In many ways, the term Web content-filtering solutions is too narrow to describe this group of products. The solutions in this Buyer's Guide offer wide-ranging capabilities that you might or might not need. Compare your requirements with the product descriptions in the accompanying table and do the necessary research before you buy.
Some products, such as Deerfield.com's Cobian Orange Filter and LogiSense's EngageIP Content Filter, concentrate exclusively on HTTP-delivered content; other products can also filter and control content delivered by additional protocols. If you want to block access to services such as FTP, Instant Messaging (IM), Internet Relay Chat (IRC), and music downloading (e.g., Kazaa) or to protocols such as Network News Transfer Protocol (NNTP), make sure that the product you choose has this capability.
Rather than being standalone systems, some products, such as Secure Computing's SmartFilter and FilterLogix's Intelligent Content Manager, are add-ons to existing firewalls, proxy servers, or gateways. If you consider such products, make sure that they'll integrate with your existing infrastructure. Browse the company's technical support knowledge base for information about any compatibility problems with your specific hardware.
Pricing is also an important consideration, and the pricing models of Web content-filtering products vary widely. In general, you can expect to pay either a per-user fee or a flat fee for multiple users. In addition, some companies charge annual fees for licensing, support, and updates. For example, a four-server license for NetIQ's Web Marshall Enterprise Edition costs $2000 plus $750 for 100 users. St. Bernard Software's iPrism network appliance includes a 250-workstation license and 1-year subscription for $5490. You can install Secure Computing's SmartFilter on an existing appliance, firewall, or proxy server for $25 or less per user.
Before you purchase a product, evaluate its reporting capabilities, which can be an important feature if you become embroiled in a legal dispute with an employee. Also, consider the ease with which a product's configuration tools let you restrict content or make it accessible. Many products have Web interfaces that let you remotely manage content filtering. Evaluate the administration system's built-in security—does the product securely store passwords, support encryption, and maintain logs of policy changes?
The most effective systems know which Web sites are objectionable or block restricted sites according to company-specified policies.
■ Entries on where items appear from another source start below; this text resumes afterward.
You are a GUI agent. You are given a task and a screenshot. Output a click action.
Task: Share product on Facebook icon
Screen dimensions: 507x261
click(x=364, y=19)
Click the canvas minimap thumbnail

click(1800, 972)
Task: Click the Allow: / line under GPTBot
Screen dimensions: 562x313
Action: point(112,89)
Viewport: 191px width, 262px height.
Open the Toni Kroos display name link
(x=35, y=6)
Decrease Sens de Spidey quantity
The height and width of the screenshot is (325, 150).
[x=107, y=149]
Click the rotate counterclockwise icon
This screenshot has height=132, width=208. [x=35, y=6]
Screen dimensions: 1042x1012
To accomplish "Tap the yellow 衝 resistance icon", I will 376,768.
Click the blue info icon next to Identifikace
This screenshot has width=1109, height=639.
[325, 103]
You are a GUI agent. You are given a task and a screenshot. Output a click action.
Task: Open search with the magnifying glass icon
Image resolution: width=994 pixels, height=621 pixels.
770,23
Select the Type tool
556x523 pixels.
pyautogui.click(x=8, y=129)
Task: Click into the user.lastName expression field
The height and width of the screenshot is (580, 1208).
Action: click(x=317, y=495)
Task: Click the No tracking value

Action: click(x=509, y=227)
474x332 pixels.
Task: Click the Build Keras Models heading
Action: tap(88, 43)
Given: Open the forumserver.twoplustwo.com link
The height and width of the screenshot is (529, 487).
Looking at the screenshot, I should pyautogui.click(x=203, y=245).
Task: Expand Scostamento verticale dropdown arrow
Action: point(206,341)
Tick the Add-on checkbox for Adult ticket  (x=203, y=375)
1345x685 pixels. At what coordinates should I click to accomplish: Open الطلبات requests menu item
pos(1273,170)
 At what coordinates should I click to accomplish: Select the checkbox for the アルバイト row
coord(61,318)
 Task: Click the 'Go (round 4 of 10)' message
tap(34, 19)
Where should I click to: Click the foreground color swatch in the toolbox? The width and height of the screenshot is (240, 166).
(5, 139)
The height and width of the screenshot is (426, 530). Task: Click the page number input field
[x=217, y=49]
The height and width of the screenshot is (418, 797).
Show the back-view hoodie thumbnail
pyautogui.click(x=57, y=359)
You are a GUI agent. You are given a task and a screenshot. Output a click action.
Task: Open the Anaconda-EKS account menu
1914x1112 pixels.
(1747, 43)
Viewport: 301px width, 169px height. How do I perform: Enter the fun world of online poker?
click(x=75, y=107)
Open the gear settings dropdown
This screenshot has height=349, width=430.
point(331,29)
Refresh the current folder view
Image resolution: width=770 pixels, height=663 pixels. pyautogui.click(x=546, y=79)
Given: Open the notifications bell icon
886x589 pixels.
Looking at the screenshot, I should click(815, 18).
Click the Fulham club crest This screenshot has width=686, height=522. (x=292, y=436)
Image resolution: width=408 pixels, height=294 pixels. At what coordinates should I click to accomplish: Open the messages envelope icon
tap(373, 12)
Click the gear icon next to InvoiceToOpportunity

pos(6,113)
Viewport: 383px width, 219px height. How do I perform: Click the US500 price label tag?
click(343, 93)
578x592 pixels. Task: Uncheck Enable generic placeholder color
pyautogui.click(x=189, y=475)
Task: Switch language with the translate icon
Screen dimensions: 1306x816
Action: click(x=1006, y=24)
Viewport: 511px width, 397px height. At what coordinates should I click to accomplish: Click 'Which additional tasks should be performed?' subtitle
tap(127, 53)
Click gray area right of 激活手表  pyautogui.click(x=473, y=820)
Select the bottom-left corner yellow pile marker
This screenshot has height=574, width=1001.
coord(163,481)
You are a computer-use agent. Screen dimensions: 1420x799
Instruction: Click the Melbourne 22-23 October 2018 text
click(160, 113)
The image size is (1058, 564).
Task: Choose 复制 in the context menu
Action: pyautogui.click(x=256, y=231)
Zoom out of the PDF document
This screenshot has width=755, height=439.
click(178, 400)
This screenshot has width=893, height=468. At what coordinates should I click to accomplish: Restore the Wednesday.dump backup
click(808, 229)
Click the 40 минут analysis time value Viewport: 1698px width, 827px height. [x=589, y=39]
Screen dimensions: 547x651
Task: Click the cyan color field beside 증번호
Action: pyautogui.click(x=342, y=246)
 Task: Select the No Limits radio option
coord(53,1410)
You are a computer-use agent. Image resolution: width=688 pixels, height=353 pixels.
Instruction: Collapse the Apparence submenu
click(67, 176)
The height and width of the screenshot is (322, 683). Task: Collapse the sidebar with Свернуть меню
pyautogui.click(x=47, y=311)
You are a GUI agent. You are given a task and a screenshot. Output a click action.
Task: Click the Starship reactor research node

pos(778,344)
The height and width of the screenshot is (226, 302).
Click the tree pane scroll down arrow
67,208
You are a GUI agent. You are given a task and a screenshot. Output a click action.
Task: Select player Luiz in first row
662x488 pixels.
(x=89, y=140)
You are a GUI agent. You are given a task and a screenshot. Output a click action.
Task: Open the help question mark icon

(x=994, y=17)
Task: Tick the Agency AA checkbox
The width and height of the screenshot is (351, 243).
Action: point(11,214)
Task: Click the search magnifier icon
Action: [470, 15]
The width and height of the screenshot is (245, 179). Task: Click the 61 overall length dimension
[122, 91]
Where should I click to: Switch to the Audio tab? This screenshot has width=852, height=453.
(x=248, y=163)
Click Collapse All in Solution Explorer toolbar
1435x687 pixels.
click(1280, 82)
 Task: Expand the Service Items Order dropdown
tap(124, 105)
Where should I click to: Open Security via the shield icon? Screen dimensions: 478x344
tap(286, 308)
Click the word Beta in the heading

Web content-filtering vendors often use marketing terms such as artificial content recognition, artificial intelligence (AI), and coaching to describe how their content-blocking engines work. Cut through the marketing buzz by comparing the methods products use to make requests with continuously updated blocked-URL lists—databases that you don't have to manually maintain. Accurate lists and the ability to correctly classify URLs are paramount for an effective Web content-filtering system. Look at factors such as the frequency of updates, the database size, and the intelligence of the blocking engine. To facilitate these important tasks, some vendors maintain a support staff that categorizes and ranks database entries.